La nouvelle a provoqué la colère de la Russie de Vladimir Poutine qui entend poursuivre à tout prix sa guerre contre l’Ukraine : les Etats-Unis, l’Allemagne, la France, le Royaume-Uni, ou encore le Canada, ont finalement promis de livrer des chars d’assaut, autrement dit des tanks, à l’armée ukrainienne, pour l’aider à repousser les assauts de l’armée russe et poursuivre sa reconquête des territoires perdus. Ce ne sont cependant pas les premiers chars d’assaut livrés à l’Ukraine depuis le début de la guerre. Au mois d’avril dernier, la Pologne et la République tchèque avait déjà fourni à Kiev des chars lourds d’origine soviétique.
Bien qu’il soit un peu vieilli, le terme « tank » a longtemps été préféré au mot composé « char d’assaut » pour désigner ce système d’arme mobile constitué d’un canon, de mitrailleuses et parfois d’un lance-flammes, montés sur un véhicule automobile blindé, le plus souvent chenillé, permettant à la fois de progresser sous le feu ennemi et de tirer. « Tank » et « char d’assaut » sont parfaitement synonymes et ont leur place dans les dictionnaires de la langue française. D’ailleurs, les soldats qui conduisent ce type de véhicule de combat sont toujours appelés des « tankistes » en bon français.
Les premiers « tanks », mis au point par les Britanniques, firent leurs apparitions sur le champ de bataille, lors de la Première Guerre mondiale.

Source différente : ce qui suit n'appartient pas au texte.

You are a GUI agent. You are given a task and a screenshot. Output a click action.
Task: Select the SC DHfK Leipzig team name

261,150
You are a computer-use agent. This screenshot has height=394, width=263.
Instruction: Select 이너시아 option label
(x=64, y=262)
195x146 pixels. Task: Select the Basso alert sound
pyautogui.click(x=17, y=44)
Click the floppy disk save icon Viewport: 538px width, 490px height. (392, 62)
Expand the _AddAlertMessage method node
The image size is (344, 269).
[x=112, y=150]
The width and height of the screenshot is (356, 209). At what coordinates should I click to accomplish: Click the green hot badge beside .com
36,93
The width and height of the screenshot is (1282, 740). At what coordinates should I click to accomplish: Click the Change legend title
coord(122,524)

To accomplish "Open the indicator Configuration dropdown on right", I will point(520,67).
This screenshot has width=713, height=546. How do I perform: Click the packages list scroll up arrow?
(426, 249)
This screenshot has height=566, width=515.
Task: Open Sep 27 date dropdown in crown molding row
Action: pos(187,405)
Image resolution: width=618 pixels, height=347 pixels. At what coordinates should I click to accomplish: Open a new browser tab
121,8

Le concept moderne de ce véhicule de combat fut imaginé par le colonel Ernest Dunlop Swinton, un tacticien militaire anglais, qui y voyait un moyen de percer les défenses allemandes, alors que la guerre des tranchées avait immobilisé les fronts et vouait à l’échec toute tentative d’offensive. Un prototype, appelé « Mother » (Mère), effectua ses premiers essais en février 1916. L’armée britannique en commanda aussitôt une centaine d’exemplaires sous la dénomination Mark I. Quelques mois plus tard, ils furent engagés dans la bataille de la Somme.

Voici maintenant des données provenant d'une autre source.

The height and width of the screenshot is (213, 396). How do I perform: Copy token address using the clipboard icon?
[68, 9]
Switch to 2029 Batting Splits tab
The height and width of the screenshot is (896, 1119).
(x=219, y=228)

Afin de tromper l’ennemi et de garder le secret, les Britanniques pensèrent d’abord appeler ces véhicules « Water Carrier » (porteur d’eau), pour faire croire aux Allemands qu’il s’agissait d’engins autotractés destinés à ravitailler en eau les troupes déployées en Orient. C’est finalement le terme « tank », qui signifie « réservoir », qui fut choisi. Ce mot serait d’ailleurs d’origine indienne, les Britanniques, alors maîtres de l’Inde, ayant, selon toute vraisemblance, repris le terme « tānkũ » qui dans la langue gujarati, parlée principalement dans l’ouest de l’Inde, désigne une citerne souterraine.
Les Français qui ne tardèrent pas à produire leurs propres blindés, adoptèrent eux aussi le mot « tank » dès 1916, avant de lui préférer « char d’assaut », puis, dès les années soixante, « char de combat » pour les blindés les plus lourdement armés. Voilà pour l’origine du mot « tank » !

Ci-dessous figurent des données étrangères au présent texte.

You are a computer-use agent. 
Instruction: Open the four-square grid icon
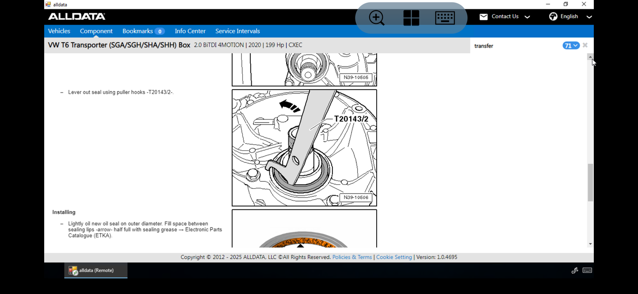point(411,18)
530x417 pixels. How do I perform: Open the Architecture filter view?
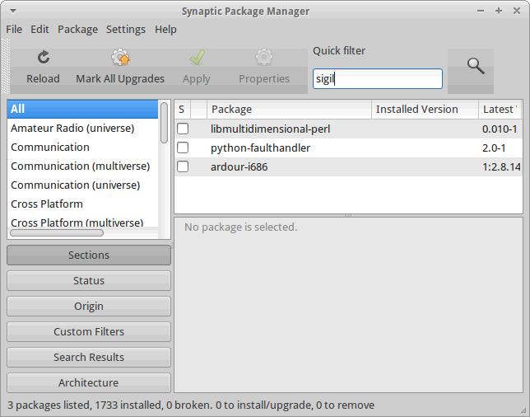point(89,383)
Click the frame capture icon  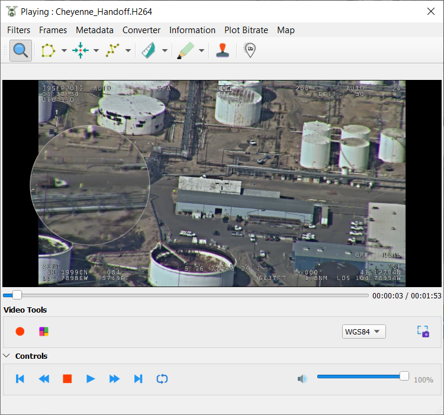[423, 332]
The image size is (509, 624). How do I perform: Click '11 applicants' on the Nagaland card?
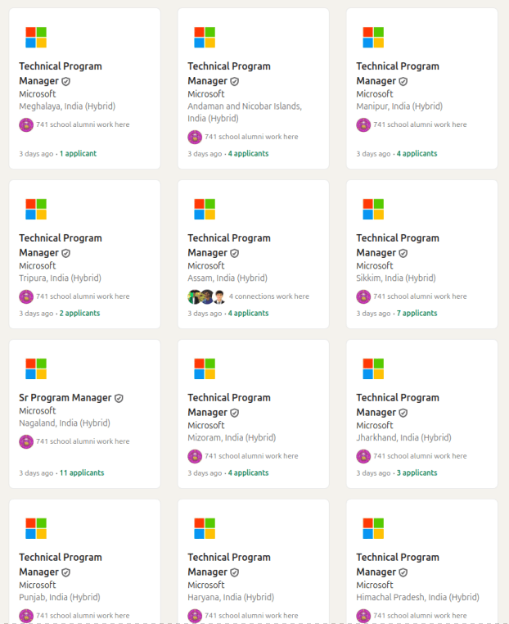point(82,473)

Terminons peut-être par cette citation, bien appropriée sans doute à la situation actuelle, de l’auteur-compositeur-interprète, poète et écrivain québécois Felix Leclerc : « Avec des armes, de la brutalité, des tanks et des bombes, il est facile de conquérir un pays pauvre. Ce qui est difficile, c’est de conquérir le peuple qui y vit ».